With political parties now making an all-out effort to ensure unanimous polls in Rajya Sabha and Vidhan Parishad elections in Uttar Pradesh, state legislators have been left high and dry — quite literally.

With candidates confident of their unopposed election to the two Upper Houses, there has been a complete dearth of cocktails, gifts and parties that otherwise marked these elections.
“Ever since all political parties decided on unopposed elections for Rajya Sabha and Vidhan Parishad, all the colour has gone out of these polls. Earlier these elections meant good times for us. Candidates would individually woo the legislators with promises and gifts and even party leaders would get ‘suitably rewarded’ for even the second preference votes,” recalls a former Loktantrik Congress legislator.

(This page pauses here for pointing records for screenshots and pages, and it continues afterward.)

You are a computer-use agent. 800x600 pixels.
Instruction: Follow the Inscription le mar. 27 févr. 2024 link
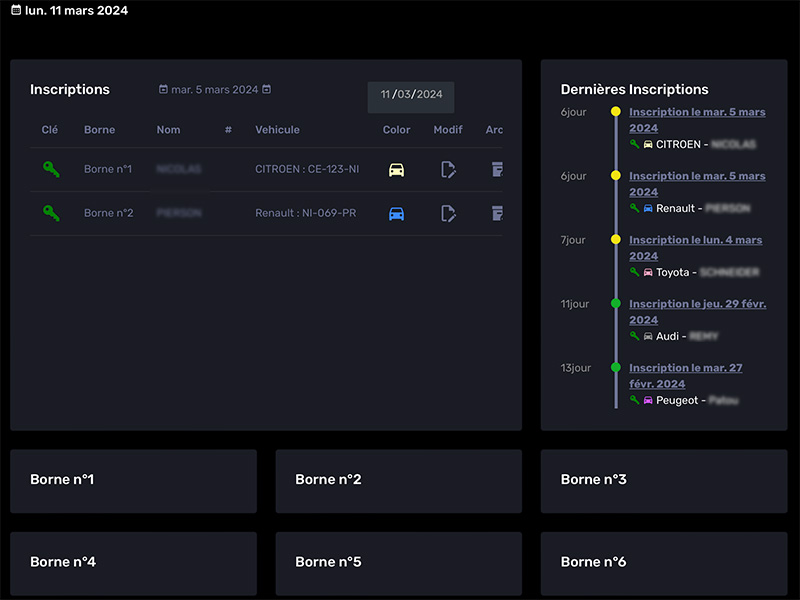tap(685, 376)
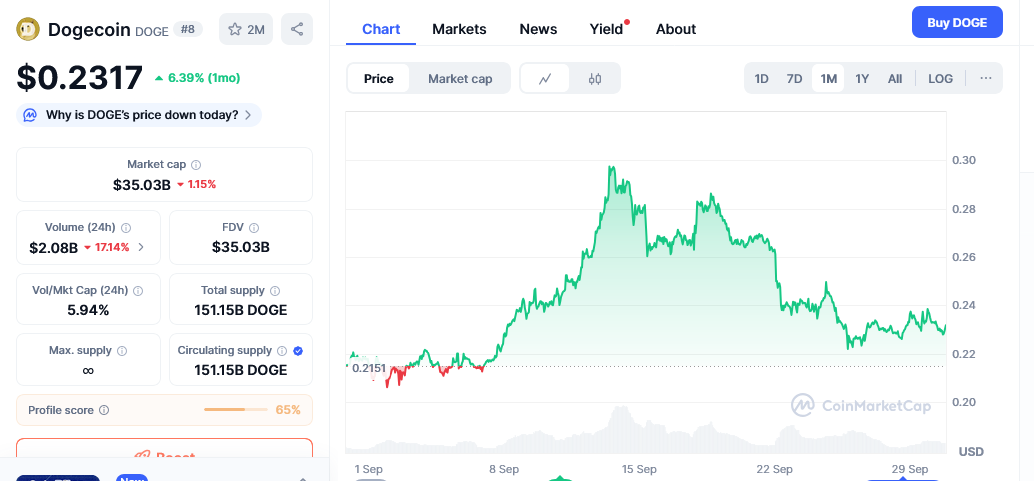Click the Dogecoin logo icon

pyautogui.click(x=28, y=30)
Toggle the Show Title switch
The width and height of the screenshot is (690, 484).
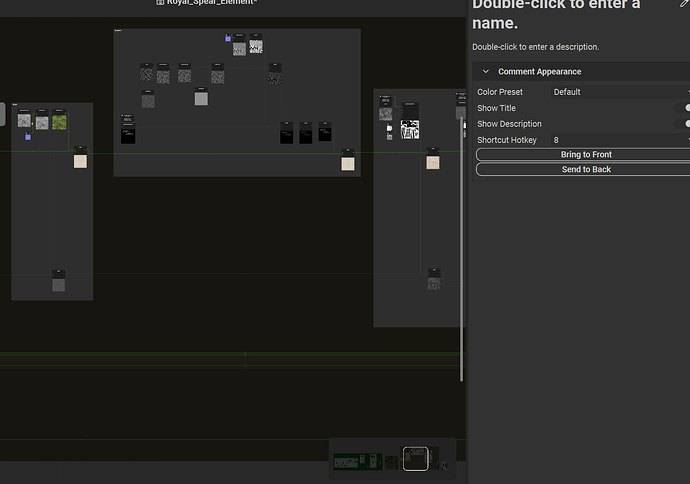tap(687, 108)
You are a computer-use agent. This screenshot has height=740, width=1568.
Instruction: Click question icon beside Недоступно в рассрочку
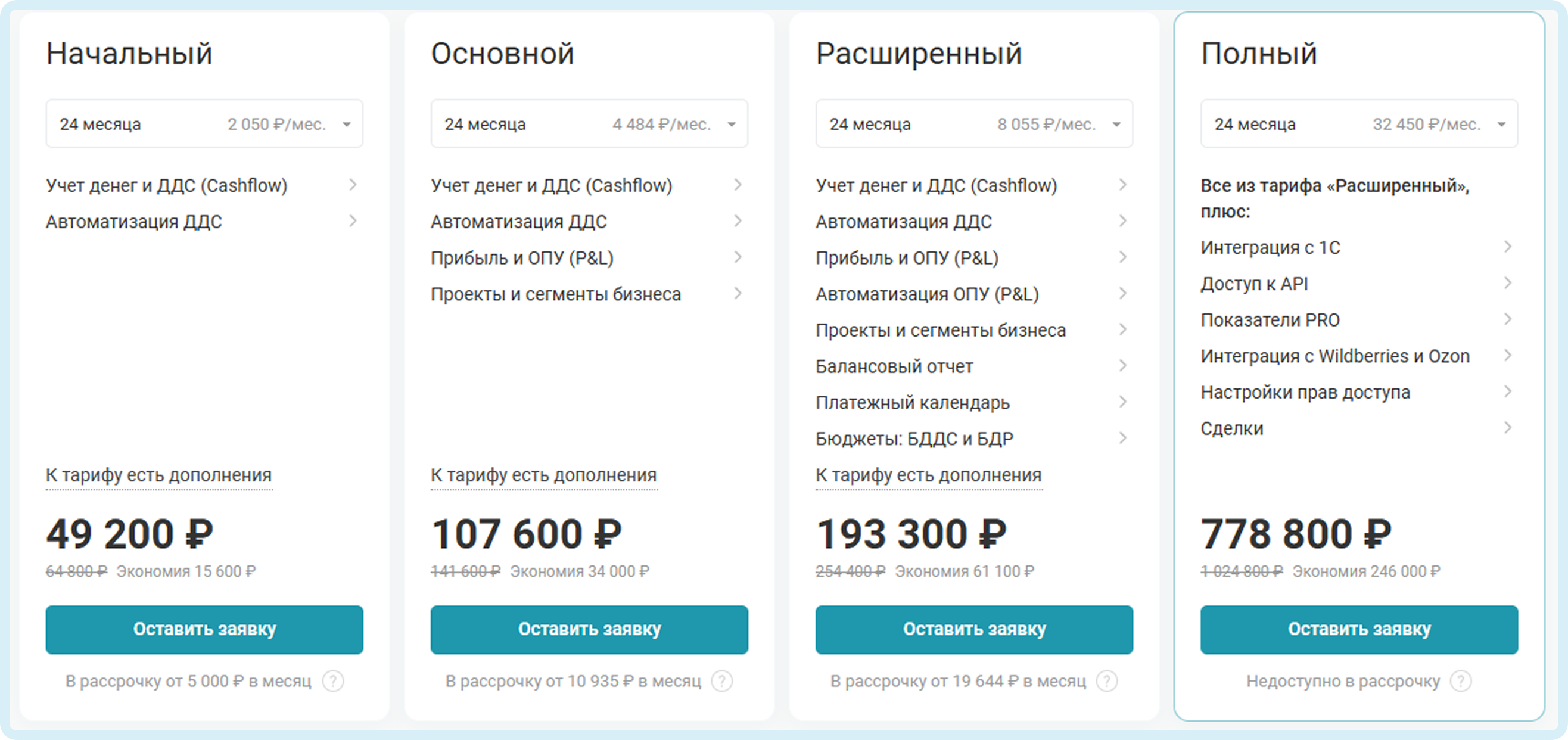pyautogui.click(x=1461, y=681)
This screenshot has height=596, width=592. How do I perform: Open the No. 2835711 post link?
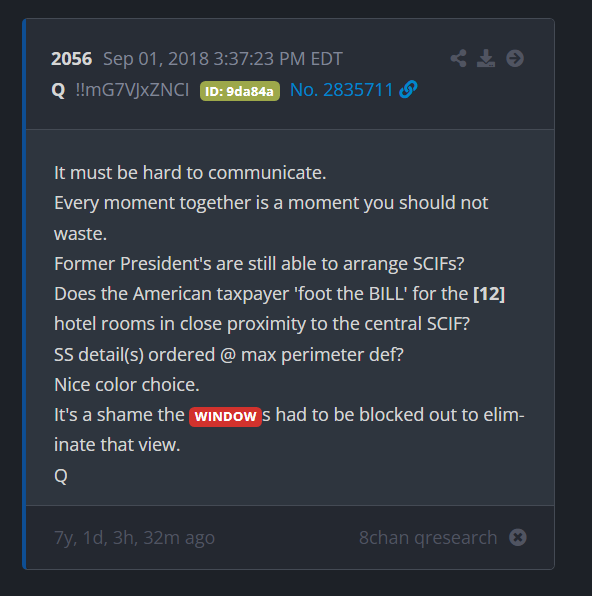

According to his own admission, he and his colleagues had received cash gifts and SUVs from candidates in the Rajya Sabha elections, held at the turn of the century. In yet another election, legislators were gifted flats in Mumbai when a Mumbai based builder got elected to the Rajya Sabha.
“There used to be so many parties — two to three everyday — where we could haggle about the ‘price’. Even journalists would be invited to these parties and some of them even played go-betweens,” said another senior MLA.
Almost all political parties in Uttar Pradesh had been battling dissidence and cross voting by legislators which reached a crescendo in 2002 when arms dealer, Suresh Nanda, was manhandled by a group of MLAs when he came to file his nomination papers. The trend consolidated in 2006 when Independent candidate Sudhanshu Mittal lost the RS election after being reportedly “betrayed” by some MLAs.
“Since all parties were being affected by cross voting, the leaders thought it was best to ensure that the polls were held unopposed. The legislators have now lost their ‘value’ and the candidates need not woo them individually,” said a former principal secretary of the Vidhan Sabha.